Written instruction » Swap "About" for "Contact" throughout the records and write out every line again, with nothing else changed.

Given data »
* * * * * * * * *
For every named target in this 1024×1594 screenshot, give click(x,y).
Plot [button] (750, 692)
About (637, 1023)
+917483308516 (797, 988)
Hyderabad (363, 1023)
* * * * * * * * *
Output of the exercise »
For every named target in this 1024×1594 screenshot, give click(x,y).
Plot [button] (750, 692)
Contact (637, 1023)
+917483308516 (797, 988)
Hyderabad (363, 1023)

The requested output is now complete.